◆ **RECORDS FOR PROCESSING**:
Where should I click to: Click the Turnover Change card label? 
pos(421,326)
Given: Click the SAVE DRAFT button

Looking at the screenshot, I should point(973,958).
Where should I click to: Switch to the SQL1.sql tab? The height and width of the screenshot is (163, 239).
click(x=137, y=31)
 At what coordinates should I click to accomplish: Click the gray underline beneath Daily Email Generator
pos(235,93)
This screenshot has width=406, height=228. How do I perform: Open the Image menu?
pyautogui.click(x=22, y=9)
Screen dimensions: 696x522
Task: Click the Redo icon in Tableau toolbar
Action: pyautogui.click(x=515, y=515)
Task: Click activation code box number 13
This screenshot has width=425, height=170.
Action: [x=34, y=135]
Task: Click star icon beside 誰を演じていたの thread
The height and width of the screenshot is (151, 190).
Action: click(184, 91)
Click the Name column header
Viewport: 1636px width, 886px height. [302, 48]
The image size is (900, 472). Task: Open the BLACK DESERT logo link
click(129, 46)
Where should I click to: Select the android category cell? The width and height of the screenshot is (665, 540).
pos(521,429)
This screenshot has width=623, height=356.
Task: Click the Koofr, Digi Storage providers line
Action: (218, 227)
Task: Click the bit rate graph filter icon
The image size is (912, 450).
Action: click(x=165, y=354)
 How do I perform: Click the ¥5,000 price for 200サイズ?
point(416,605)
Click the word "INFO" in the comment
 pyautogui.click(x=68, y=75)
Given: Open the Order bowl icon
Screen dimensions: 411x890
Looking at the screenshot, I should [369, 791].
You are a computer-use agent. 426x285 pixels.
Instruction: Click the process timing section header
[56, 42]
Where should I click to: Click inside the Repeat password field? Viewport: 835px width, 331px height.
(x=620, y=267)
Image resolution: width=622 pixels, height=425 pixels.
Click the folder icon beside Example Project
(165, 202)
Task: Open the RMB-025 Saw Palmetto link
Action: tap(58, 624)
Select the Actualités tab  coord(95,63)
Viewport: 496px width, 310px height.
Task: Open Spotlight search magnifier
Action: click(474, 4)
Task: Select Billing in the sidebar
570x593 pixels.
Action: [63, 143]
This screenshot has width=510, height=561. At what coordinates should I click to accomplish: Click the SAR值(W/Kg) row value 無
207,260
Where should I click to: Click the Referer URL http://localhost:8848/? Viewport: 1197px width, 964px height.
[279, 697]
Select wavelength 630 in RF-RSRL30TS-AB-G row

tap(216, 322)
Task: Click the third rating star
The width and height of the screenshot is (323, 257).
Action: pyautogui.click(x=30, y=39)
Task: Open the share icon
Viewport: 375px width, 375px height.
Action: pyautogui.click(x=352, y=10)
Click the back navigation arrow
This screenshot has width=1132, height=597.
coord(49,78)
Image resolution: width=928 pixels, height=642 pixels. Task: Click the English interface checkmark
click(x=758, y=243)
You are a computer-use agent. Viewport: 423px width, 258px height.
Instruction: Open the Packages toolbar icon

◆ **EXERCISE DESCRIPTION**: Exactly the lines from the one containing "Task: Click the third rating star" through the end of the records above are to be printed, and no others.

◆ **TASK RESPONSE**:
Task: Click the third rating star
The width and height of the screenshot is (323, 257).
Action: pyautogui.click(x=30, y=39)
Task: Open the share icon
Viewport: 375px width, 375px height.
Action: pyautogui.click(x=352, y=10)
Click the back navigation arrow
This screenshot has width=1132, height=597.
coord(49,78)
Image resolution: width=928 pixels, height=642 pixels. Task: Click the English interface checkmark
click(x=758, y=243)
You are a computer-use agent. Viewport: 423px width, 258px height.
Instruction: Open the Packages toolbar icon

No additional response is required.